Fatty liver is a common problem in children and increases their risk for cirrhosis, diabetes, and cardiovascular disease. Liver biopsy is the clinical standard for diagnosing and grading fatty liver.
However, noninvasive imaging modalities are needed to assess liver fat in children.
Dr Jeffrey Schwimmer and colleagues from california, USA performed a systematic review of studies that evaluated imaging liver fat in children.
The research team searched PubMed for original research articles in peer-reviewed journals from 1982 through 2012, using the key words “imaging liver fat.”
The team included studies in English, and those performed in children from birth to 18 years of age.
|Ultrasonography for diagnosis of fatty liver had positive predictive values of 47% to 62%|
|Clinical Gastroenterology & Hepatology|
To be eligible for inclusion, studies were required to measure hepatic steatosis via an imaging modality and a quantitative comparator as the reference standard.
The team analyzed 9 studies comprising 610 children.
The researchers found that 4 studies assessed ultrasonography, and 5 studies assessed magnetic resonance imaging (MRI).

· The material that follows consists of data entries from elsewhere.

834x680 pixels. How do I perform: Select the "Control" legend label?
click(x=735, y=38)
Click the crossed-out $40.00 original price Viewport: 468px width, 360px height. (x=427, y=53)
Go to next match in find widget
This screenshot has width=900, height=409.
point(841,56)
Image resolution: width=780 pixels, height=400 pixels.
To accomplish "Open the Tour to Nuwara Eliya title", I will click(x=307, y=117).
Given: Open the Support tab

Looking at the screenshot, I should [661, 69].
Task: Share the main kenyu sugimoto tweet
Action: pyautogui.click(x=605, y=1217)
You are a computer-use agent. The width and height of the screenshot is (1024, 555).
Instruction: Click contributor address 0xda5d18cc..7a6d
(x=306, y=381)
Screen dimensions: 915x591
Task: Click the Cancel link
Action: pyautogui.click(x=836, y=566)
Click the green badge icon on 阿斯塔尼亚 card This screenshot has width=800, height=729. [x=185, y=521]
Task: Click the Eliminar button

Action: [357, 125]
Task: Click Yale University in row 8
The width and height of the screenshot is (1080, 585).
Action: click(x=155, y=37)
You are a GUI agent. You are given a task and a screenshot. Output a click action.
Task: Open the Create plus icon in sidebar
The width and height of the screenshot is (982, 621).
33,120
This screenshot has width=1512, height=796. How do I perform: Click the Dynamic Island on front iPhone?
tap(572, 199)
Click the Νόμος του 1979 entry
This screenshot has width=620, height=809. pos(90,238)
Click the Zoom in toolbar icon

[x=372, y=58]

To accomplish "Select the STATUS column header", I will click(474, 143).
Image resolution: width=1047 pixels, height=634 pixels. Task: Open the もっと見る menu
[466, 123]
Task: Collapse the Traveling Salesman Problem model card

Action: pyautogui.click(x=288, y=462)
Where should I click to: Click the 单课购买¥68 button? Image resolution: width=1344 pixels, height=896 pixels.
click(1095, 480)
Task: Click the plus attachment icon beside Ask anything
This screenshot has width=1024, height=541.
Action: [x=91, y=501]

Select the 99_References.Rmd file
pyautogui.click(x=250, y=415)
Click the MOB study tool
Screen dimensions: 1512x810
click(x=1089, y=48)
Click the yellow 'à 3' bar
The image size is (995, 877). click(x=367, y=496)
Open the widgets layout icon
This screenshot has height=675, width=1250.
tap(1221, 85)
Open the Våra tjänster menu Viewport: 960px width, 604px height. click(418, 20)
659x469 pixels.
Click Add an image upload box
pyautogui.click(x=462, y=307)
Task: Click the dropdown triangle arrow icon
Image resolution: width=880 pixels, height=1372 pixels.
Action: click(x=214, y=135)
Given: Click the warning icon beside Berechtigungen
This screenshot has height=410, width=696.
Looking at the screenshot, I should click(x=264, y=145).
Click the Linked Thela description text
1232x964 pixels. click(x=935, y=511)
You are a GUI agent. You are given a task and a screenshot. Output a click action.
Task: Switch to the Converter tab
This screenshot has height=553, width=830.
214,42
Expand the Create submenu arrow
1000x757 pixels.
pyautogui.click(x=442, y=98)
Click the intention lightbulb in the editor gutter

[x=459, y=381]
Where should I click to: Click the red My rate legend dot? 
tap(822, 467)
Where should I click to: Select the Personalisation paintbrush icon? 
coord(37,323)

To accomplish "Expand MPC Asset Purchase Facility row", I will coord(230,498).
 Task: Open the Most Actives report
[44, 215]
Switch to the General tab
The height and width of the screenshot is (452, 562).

Ultrasonography was used in the diagnosis of fatty liver with positive predictive values of 47% to 62%.
There was not a consistent relationship between ultrasound steatosis score, and the reference measurement of hepatic steatosis.
Liver fat as measurements by MRI or by spectroscopy varied with the methodologies used.
The team observed that liver fat measurements by MRI correlated with results from histologic analyses, but sample size did not allow for an assessment of diagnostic accuracy.
Dr Schwimmer's team concludes, "Available evidence does not support the use of ultrasonography for the diagnosis or grading of fatty liver in children."
"Although MRI is a promising approach, the data are insufficient to make evidence-based recommendations regarding its use in children for the assessment of hepatic steatosis."